WHAT TO DO — Could you rewrite all the items below, replacing "Instruction" with "Directive" and leaving everything else unchanged?

PROVIDED RECORDS —
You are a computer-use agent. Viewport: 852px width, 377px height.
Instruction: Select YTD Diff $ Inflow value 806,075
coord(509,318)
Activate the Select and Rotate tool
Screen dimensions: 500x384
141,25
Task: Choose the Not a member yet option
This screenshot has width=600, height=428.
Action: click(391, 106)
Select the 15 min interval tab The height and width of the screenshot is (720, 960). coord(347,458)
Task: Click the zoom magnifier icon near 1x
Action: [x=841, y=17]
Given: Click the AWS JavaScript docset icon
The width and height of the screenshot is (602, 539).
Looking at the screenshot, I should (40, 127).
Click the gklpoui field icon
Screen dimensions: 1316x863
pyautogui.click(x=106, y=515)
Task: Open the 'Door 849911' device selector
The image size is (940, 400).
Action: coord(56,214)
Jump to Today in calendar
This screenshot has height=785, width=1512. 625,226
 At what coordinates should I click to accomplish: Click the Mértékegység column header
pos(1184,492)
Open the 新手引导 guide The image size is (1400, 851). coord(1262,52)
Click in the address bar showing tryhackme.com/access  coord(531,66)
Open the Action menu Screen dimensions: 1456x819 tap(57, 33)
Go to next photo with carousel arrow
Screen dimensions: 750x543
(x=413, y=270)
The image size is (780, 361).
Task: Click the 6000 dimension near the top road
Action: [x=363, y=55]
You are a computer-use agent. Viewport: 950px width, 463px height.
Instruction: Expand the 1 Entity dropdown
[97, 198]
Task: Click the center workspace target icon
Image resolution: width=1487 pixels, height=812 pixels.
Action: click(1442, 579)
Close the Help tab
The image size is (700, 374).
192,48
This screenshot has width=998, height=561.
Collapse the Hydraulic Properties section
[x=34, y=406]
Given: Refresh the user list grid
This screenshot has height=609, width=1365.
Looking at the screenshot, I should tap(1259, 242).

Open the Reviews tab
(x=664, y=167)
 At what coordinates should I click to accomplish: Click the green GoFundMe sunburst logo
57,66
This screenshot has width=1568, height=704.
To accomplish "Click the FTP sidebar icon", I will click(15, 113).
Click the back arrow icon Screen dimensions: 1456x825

ANSWER TO THE PROBLEM —
You are a computer-use agent. Viewport: 852px width, 377px height.
Directive: Select YTD Diff $ Inflow value 806,075
coord(509,318)
Activate the Select and Rotate tool
Screen dimensions: 500x384
141,25
Task: Choose the Not a member yet option
This screenshot has width=600, height=428.
Action: click(391, 106)
Select the 15 min interval tab The height and width of the screenshot is (720, 960). coord(347,458)
Task: Click the zoom magnifier icon near 1x
Action: [x=841, y=17]
Given: Click the AWS JavaScript docset icon
The width and height of the screenshot is (602, 539).
Looking at the screenshot, I should (40, 127).
Click the gklpoui field icon
Screen dimensions: 1316x863
pyautogui.click(x=106, y=515)
Task: Open the 'Door 849911' device selector
The image size is (940, 400).
Action: coord(56,214)
Jump to Today in calendar
This screenshot has height=785, width=1512. 625,226
 At what coordinates should I click to accomplish: Click the Mértékegység column header
pos(1184,492)
Open the 新手引导 guide The image size is (1400, 851). coord(1262,52)
Click in the address bar showing tryhackme.com/access  coord(531,66)
Open the Action menu Screen dimensions: 1456x819 tap(57, 33)
Go to next photo with carousel arrow
Screen dimensions: 750x543
(x=413, y=270)
The image size is (780, 361).
Task: Click the 6000 dimension near the top road
Action: [x=363, y=55]
You are a computer-use agent. Viewport: 950px width, 463px height.
Directive: Expand the 1 Entity dropdown
[97, 198]
Task: Click the center workspace target icon
Image resolution: width=1487 pixels, height=812 pixels.
Action: click(1442, 579)
Close the Help tab
The image size is (700, 374).
192,48
This screenshot has width=998, height=561.
Collapse the Hydraulic Properties section
[x=34, y=406]
Given: Refresh the user list grid
This screenshot has height=609, width=1365.
Looking at the screenshot, I should tap(1259, 242).

Open the Reviews tab
(x=664, y=167)
 At what coordinates should I click to accomplish: Click the green GoFundMe sunburst logo
57,66
This screenshot has width=1568, height=704.
To accomplish "Click the FTP sidebar icon", I will click(15, 113).
Click the back arrow icon Screen dimensions: 1456x825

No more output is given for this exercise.